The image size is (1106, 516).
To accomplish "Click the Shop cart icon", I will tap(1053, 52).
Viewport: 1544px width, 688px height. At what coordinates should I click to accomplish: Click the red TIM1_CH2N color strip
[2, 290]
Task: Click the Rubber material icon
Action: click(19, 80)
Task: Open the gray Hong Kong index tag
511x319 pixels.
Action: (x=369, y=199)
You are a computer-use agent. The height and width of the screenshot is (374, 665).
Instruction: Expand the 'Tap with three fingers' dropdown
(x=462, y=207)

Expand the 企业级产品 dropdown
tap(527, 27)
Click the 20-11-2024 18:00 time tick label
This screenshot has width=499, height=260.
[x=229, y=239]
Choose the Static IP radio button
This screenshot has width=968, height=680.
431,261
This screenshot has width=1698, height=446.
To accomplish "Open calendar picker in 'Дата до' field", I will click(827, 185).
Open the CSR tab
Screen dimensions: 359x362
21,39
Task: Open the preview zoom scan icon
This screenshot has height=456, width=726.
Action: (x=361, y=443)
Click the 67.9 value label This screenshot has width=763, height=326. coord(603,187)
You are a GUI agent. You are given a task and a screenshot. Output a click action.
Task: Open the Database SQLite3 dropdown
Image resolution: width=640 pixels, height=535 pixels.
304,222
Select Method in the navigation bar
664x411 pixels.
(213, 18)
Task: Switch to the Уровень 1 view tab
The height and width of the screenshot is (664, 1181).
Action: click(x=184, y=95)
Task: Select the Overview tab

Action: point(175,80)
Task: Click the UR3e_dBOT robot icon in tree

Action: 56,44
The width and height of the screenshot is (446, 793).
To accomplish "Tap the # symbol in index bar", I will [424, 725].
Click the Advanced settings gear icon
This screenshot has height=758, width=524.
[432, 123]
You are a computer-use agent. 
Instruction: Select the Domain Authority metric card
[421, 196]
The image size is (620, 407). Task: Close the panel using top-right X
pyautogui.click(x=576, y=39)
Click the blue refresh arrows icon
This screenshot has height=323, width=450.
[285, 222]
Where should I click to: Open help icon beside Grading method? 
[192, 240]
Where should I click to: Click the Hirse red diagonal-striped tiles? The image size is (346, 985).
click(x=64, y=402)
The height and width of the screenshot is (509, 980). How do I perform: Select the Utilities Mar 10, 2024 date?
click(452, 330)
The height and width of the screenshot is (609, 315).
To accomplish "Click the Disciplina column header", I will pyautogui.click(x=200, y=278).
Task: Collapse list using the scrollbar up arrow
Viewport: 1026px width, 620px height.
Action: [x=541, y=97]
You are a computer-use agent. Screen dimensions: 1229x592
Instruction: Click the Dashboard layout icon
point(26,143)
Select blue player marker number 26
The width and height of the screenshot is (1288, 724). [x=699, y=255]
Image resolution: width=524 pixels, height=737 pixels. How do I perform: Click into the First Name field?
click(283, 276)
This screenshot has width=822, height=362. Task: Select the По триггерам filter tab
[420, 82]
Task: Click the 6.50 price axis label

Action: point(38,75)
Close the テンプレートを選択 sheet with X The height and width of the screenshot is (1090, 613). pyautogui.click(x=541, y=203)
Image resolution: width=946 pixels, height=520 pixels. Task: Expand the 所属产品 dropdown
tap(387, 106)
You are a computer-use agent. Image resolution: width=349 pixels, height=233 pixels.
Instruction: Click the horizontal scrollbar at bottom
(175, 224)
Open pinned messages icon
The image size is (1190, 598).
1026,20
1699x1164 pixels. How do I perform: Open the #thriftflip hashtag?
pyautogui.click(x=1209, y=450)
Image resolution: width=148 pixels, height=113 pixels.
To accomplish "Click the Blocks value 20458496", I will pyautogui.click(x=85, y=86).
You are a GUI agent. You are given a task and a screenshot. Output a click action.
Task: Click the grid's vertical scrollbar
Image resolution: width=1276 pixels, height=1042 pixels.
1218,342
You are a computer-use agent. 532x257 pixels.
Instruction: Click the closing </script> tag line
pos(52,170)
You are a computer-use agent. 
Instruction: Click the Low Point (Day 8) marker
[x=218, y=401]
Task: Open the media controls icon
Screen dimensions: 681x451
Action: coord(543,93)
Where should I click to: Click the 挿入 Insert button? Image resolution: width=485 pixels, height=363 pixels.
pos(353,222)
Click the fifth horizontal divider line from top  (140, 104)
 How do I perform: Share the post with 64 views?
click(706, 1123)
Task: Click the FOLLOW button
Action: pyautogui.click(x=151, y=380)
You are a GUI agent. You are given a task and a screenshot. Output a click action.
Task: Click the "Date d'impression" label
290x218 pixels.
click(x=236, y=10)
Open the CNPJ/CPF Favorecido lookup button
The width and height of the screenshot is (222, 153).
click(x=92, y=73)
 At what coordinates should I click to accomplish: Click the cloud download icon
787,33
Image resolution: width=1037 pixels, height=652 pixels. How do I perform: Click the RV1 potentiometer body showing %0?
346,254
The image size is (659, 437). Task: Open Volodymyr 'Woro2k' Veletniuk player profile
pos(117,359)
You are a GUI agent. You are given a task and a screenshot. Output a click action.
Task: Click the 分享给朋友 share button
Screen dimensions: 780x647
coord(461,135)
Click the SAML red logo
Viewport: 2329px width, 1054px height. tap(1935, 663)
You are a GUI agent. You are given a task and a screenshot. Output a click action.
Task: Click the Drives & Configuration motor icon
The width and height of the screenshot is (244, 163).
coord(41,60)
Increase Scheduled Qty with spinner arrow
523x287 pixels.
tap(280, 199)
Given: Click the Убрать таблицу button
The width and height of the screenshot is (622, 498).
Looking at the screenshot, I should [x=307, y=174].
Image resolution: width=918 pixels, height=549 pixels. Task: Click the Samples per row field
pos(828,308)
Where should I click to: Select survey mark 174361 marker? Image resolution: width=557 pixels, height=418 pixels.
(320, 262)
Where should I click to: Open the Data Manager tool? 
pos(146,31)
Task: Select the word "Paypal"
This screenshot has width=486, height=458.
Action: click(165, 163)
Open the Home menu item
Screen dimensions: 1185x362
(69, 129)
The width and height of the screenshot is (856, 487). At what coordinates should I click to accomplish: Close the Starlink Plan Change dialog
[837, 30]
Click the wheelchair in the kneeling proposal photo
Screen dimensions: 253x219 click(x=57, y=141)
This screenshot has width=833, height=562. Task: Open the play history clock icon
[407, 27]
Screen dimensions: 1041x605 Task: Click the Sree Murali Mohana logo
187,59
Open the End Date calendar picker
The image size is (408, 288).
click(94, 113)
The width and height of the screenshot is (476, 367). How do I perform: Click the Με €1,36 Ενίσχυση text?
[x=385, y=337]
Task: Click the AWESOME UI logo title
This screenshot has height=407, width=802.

════

__HOW TO COMPLETE THIS TASK__
After going through the entries, say how many lines contain the string "value". Nothing else belongs in the reply.

__EXERCISE OUTPUT__
2